When I pointed out that the Jews cooled to the Dead Sea Scrolls because the secular texts were too Christian in their descriptions, I meant the descriptions off what Judaism was like and how the worship among them was carried out. I gave examples of Christian-like worship and characteristics. The Jew Teicher claimed they were Christian documents.

Billiardsball responded : * Israel prominently trumpets the scrolls on stamps, coinage, international publicity, etc. today, NOW
I agree with you in the main. I was not sufficiently clear in my statements.
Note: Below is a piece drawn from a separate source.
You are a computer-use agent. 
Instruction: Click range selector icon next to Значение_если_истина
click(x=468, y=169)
I very much agree that Israel has always been proud of the DSS BIBLICAL texts.
The SECULAR texts and description of Jewish worship, not so much (during the early stages of their translation).
While I am describing the early reaction to the texts, that early discomfort may certainly have changed over time and it may differ among different groups.
If the jews have become welcoming and happy with the secular writings in the Dead Sea Scrolls, this is a good thing.
These writings describe much about early Jewish belief and attitudes as opposed to modern judaism.
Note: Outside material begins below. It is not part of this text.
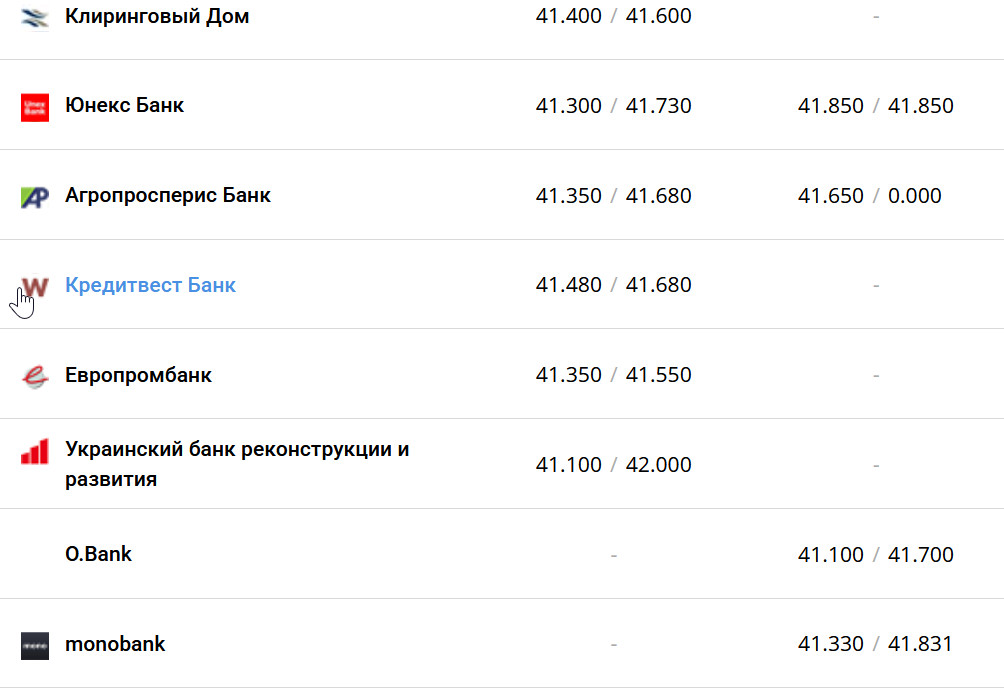Open the monobank name link
Image resolution: width=1004 pixels, height=696 pixels.
click(115, 644)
Billiardsball responded : * Christians know that the Essene culture with its Messianic and apocalyptic outlook prefigures Christianity and strengthens the case that the Messiah was imminently expected by Israel

I am not sure why you make reference to the "Essene culture" since these individuals at Qumran were NOT the essenes Josephus described.
While that was an early assumption of De Vauxs' group, as more information about the group became apparent, it was seen that they were not Josephus' Essenes.
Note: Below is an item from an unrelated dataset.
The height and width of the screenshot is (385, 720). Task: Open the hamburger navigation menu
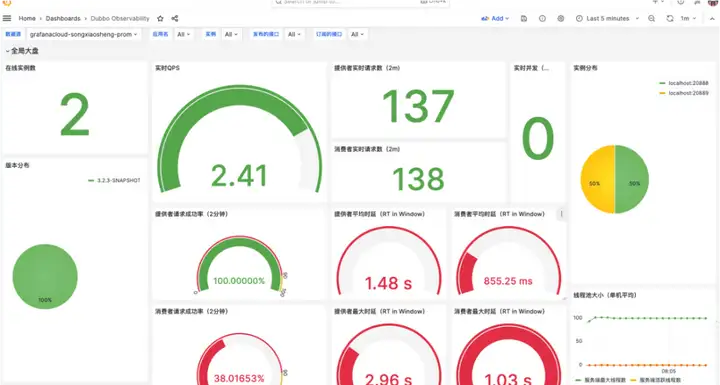(x=7, y=18)
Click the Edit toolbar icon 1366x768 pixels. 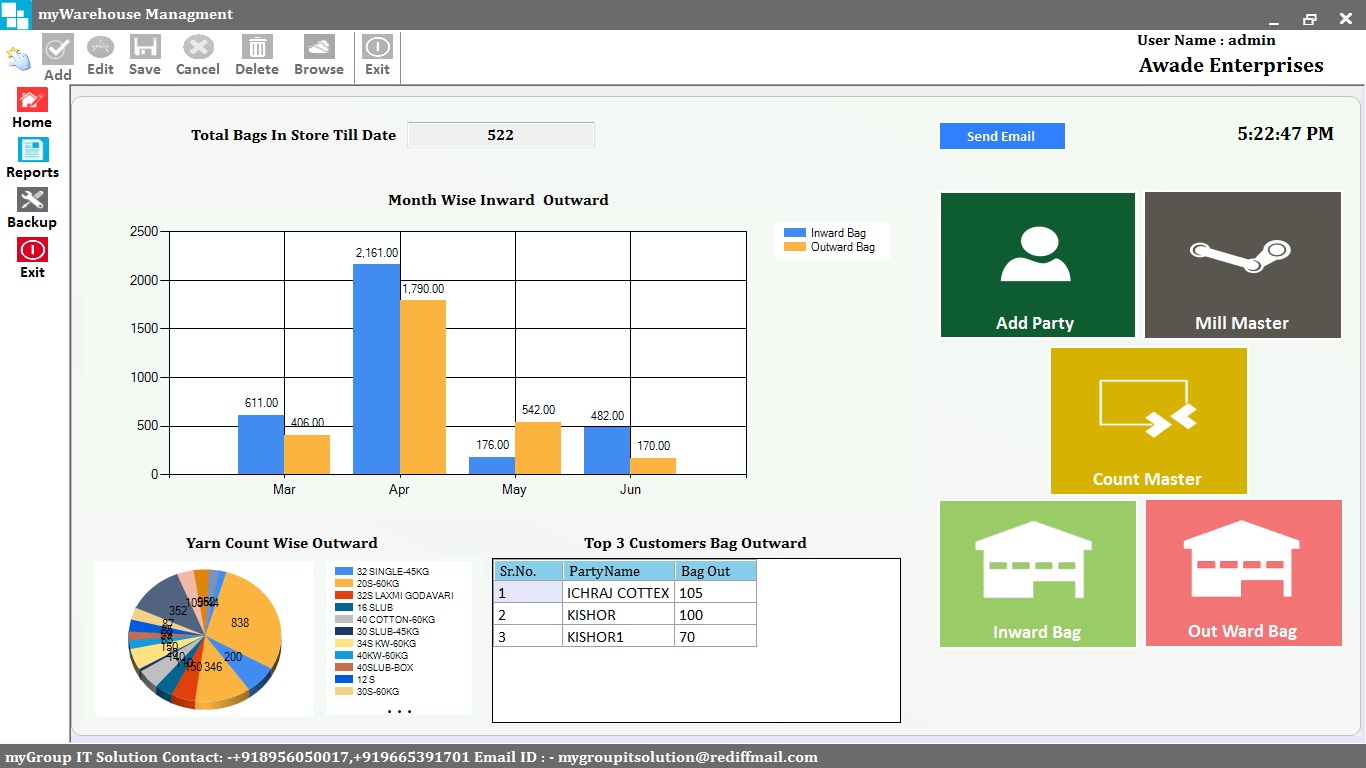pyautogui.click(x=100, y=47)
Another theory that has been disproven over time is the assumption that the group of approx 300 men, women, and children were the authors of the more than 1200 texts discovered.
No one actually knows who wrote the dead sea scroll library.
As to my part, I think the scholars theory that these books were part of the Jerusalem library that was being protected from the Romans coming through and burning everything, (including the temple) is likely correct.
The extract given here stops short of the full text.